As empresas que produzem energia elétrica para a venda no “mercado livre” começaram a poder utilizar o mecanismo de desapropriação por interesse público durante a construção de usinas hidrelétricas, que desalojam forçadamente as populações atingidas pelas obras. Isso é o que explica o advogado do setor de direitos humanos da Ordem dos Advogados do Brasil (OAB), Leandro Scalabrin. O mecanismo teria começado na era das privatizações do setor elétrico no país, durante o governo de Fernando Henrique Cardoso.
Por outro lado, de acordo com o advogado, não houve nenhuma medida legislativa, no sentido de definir o conceito legal de população atingida por barragem, os direitos das populações desalojadas e afetadas pelas hidrelétricas, ou no sentido de criar um órgão estatal responsável pela promoção das indenizações. Isso permitiu, segundo ele, que o poder de realizar todos estes atos ficasse nas mãos dos investidores, o que se tornou “a principal causa de violações de direitos humanos na construção de barragens no Brasil e de impunidade das empresas”. Tais informações lançam luz aos caminhos que desembocaram no atual tratamento que a GDF/Suez oferece em relação às comunidades atingidas pela usina de Jirau, no rio Madeira.
A 120 quilômetros de Porto Velho (RO) situa-se o distrito de Mutum-Paraná, que desaparecerá por causa do funcionamento da hidrelétrica.

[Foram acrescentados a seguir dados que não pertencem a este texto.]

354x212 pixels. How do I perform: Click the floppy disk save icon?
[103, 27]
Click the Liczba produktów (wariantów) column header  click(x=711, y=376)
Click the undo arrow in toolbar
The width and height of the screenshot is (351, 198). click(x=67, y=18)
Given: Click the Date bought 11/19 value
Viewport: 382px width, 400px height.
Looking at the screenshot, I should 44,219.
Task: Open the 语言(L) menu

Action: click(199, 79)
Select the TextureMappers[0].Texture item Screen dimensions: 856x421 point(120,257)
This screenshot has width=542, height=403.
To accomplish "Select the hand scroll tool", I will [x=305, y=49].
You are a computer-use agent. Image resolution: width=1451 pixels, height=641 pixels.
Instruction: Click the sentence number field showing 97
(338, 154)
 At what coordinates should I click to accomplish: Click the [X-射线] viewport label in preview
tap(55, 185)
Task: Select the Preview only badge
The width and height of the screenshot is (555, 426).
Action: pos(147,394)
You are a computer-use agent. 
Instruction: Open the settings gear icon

Desde o dia 14 de junho até o início de julho, catorze das 118 famílias do distrito se instalaram numa nova cidade planejada que será chamada de Nova Mutum.
A localidade comportará 1600 residências e equipamentos públicos como escola, posto de saúde, prédios para administração pública municipal e estadual e terminal rodoviário. O consórcio de Jirau garante que os moradores terão uma vida boa. Mas não é o que pensa o líder comunitário Rovaldo Herculino Batista. “Lá vai ser pior que aqui, que tem garimpo pelo menos; lá não tem nada [para trabalhar]”, argumenta o morador de Mutum-Paraná.
Além da casa em Nova Mutum, que custaria R$ 50 mil, Rovaldo informa que o consórcio Energia Sustentável, comandado pela empresa franco-belga GFD/Suez, também pode oferecer uma indenização que chega no máximo a R$ 35 mil. O agricultor, entretanto, revela que o consórcio de Jirau assedia os moradores de Mutum-Paraná em meio a uma forte pressão psicológica. “Eles sempre batem na tecla de que, se nós ficarmos aqui e não aceitarmos os acordos, não teremos nem energia, nem saúde e nem educação”, conta.
“Infelizmente, muita gente aceitou essa micharia e fizeram o acordo”, diz Rovaldo. Dentre os que não aceitaram está José Silvério Cardoso, também conhecido como Negão. “Fizeram uma proposta máxima de R$ 21.900 pela minha casa aqui em Mutum-Paraná e depois ficou uma dificuldade falar com eles”, destaca Negão, que terá 21 alqueires inundados pelas águas da barragem de Jirau. “Eu quero o direito de morar com minha mulher e minha filha onde eu quiser”, pondera.
Ao lado de Negão, ainda existem mais 56 famílias dispostas a negociar, mas que não aceitam os questionáveis termos impostos pelo consórcio. “Posso até estar pessimista, mas acredito que não vai dar certo; eu sei de muita gente que já está querendo vender essa casa em Nova Mutum”, revela Rovaldo.
Entre os dias 13 e 17 de maio, por sinal, a transnacional GDF-Suez, que terá a concessão da usina hidrelétrica de Jirau por 35 anos, foi condenada pelo Tribunal Permanente dos Povos (TPP), em Madri (Espanha), ao lado de outras empresas que integram a construção do Complexo Hidrelétrico do Rio Madeira, como o Banco Banif, de Portugal, e o Banco Santander, da Espanha, por cometer “graves, claras e persistentes violações dos princípios, normas, convênios e pactos internacionais que protegem os direitos civis, políticos, econômicos, sociais, culturais e ambientais das pessoas”.